WHAT IS ASKED.
Reproduce the lines from the one containing "The image size is (561, 440)." through the one containing "click(x=39, y=9)", inclusive, replacing "checkbox" with "check box" and leaving all else unchanged.

>> BEGIN

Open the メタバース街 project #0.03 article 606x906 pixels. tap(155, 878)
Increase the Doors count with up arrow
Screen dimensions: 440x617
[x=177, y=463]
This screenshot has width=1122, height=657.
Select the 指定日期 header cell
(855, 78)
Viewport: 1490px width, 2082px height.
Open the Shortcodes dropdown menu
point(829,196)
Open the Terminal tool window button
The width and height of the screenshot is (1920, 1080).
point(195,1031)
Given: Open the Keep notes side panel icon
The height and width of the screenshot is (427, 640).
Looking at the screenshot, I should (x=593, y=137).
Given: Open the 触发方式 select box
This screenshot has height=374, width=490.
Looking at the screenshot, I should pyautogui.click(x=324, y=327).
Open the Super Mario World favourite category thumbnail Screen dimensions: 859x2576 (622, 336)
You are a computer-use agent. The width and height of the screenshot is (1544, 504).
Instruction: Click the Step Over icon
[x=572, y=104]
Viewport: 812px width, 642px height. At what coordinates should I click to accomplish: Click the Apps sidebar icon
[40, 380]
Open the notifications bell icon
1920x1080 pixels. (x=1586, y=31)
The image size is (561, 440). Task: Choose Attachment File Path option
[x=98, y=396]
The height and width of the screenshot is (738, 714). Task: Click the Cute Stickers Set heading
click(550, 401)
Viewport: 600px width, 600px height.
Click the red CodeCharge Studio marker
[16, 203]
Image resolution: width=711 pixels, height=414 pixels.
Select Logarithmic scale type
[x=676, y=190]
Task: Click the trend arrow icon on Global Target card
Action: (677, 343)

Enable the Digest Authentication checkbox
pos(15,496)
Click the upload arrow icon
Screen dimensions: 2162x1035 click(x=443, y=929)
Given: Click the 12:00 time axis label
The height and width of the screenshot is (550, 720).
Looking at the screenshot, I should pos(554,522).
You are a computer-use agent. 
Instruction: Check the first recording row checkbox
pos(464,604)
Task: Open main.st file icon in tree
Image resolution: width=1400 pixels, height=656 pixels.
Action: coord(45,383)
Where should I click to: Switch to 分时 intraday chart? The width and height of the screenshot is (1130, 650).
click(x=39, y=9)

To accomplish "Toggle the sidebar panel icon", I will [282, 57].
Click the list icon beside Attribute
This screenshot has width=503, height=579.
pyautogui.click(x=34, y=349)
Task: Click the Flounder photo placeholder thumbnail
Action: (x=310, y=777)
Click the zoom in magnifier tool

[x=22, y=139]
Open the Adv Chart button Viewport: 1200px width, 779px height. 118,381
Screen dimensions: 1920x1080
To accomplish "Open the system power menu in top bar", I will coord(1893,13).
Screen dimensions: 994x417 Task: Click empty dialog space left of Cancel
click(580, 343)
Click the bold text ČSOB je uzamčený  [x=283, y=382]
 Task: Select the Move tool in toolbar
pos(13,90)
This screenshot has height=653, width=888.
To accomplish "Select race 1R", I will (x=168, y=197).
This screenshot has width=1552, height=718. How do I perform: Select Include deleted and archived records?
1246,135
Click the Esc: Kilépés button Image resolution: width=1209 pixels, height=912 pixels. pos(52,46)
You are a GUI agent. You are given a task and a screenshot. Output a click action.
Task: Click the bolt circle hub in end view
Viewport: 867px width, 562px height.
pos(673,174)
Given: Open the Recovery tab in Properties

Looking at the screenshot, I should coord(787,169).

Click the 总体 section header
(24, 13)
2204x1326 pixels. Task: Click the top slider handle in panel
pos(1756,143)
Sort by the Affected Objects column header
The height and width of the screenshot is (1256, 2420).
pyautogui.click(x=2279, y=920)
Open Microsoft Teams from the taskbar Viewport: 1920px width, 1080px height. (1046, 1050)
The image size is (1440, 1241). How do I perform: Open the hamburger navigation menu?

>> END

ANSWER TO THE TASK.
The image size is (561, 440). Task: Choose Attachment File Path option
[x=98, y=396]
The height and width of the screenshot is (738, 714). Task: Click the Cute Stickers Set heading
click(550, 401)
Viewport: 600px width, 600px height.
Click the red CodeCharge Studio marker
[16, 203]
Image resolution: width=711 pixels, height=414 pixels.
Select Logarithmic scale type
[x=676, y=190]
Task: Click the trend arrow icon on Global Target card
Action: (677, 343)

Enable the Digest Authentication check box
pos(15,496)
Click the upload arrow icon
Screen dimensions: 2162x1035 click(x=443, y=929)
Given: Click the 12:00 time axis label
The height and width of the screenshot is (550, 720).
Looking at the screenshot, I should pos(554,522).
You are a computer-use agent. 
Instruction: Check the first recording row check box
pos(464,604)
Task: Open main.st file icon in tree
Image resolution: width=1400 pixels, height=656 pixels.
Action: coord(45,383)
Where should I click to: Switch to 分时 intraday chart? The width and height of the screenshot is (1130, 650).
click(x=39, y=9)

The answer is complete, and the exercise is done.